Aim a: Please collect each line of the records that includes the string "pyautogui", matching its case exactly.

I hear these complaints all the time, yet not many people complaining actually offer viable solutions for vetting a candidate's ability.

That said, I would say Github contributions and maybe paired with StackOverflow activity may be a good substitute for a technical interview when available.

The author said Github contributions and/or a specific programming project. My development group does a relatively simple tech interview + a programming project.
I stand corrected. I skimmed the post a bit too much.
I think it's just a symtpom of an evolving industry. Studied solutions are better than viable solutions, and we may just be studying it without acknowledging that fact. Someone should put some actual researchers on this problem though.
We've recently given a huge amount of thought to this idea (how to technically assess applicants) and sought input from many sources. This is because we are building a curated online community of technical (job) profiles, and we have a very strong incentive program for people to sign up. (It's being announced any minute.) In fact, you could say our incentive program is too strong, and we are afraid of getting "CTO/senior web applications developer" with "20 years of Linux and AWS experience" who can't actually define what "ls" is or what "for" does (in any language).

So, what shall we do? How can we very strongly incentivize every qualified person to upload their profile, in a way that lets us curate people's actual abilities?

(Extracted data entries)
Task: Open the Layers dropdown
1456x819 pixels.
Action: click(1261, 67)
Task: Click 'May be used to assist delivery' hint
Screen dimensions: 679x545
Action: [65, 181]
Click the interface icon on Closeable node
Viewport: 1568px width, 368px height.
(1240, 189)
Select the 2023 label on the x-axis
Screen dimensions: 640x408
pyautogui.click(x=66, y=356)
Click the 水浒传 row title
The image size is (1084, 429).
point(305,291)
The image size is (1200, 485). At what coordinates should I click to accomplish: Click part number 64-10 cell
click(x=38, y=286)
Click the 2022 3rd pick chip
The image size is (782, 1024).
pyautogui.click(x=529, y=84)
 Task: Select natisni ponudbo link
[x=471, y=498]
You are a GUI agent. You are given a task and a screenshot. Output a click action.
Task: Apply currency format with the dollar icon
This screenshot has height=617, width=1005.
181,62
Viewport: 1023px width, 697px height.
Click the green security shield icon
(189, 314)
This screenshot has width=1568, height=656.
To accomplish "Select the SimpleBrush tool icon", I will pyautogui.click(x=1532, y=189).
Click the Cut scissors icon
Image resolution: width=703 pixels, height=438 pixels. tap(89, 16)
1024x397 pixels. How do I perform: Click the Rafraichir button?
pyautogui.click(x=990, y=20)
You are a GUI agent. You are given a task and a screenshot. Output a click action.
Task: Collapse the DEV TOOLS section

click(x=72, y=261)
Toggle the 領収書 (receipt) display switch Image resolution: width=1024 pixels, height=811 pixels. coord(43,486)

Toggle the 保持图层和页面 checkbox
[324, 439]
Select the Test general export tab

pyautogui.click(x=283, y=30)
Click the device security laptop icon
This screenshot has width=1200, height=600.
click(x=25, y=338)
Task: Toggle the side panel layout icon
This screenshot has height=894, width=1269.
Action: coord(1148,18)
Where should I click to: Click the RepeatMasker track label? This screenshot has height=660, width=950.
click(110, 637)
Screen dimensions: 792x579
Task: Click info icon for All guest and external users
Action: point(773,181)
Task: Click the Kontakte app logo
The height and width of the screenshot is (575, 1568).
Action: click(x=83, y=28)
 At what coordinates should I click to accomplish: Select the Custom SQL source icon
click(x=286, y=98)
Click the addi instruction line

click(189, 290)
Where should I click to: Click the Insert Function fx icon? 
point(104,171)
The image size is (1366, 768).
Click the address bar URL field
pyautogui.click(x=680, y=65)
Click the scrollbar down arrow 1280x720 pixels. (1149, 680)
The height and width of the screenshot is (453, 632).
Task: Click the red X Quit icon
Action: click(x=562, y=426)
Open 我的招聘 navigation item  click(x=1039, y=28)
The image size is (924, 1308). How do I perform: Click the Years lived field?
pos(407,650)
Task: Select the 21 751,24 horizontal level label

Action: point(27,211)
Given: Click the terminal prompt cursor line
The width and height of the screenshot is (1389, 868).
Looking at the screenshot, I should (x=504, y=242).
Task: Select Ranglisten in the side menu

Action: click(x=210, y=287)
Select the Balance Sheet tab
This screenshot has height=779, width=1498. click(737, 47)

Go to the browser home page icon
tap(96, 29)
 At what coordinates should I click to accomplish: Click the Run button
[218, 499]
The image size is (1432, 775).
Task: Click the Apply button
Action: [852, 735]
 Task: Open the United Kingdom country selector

Aim b: In the discussion on technical hiring, what does the development group of the commenter who mentions it use to assess candidates?

Written solution a:
pyautogui.click(x=66, y=356)
pyautogui.click(x=529, y=84)
To accomplish "Select the SimpleBrush tool icon", I will pyautogui.click(x=1532, y=189).
pyautogui.click(x=990, y=20)
pyautogui.click(x=283, y=30)
pyautogui.click(x=680, y=65)

Written solution b: A relatively simple tech interview plus a programming project.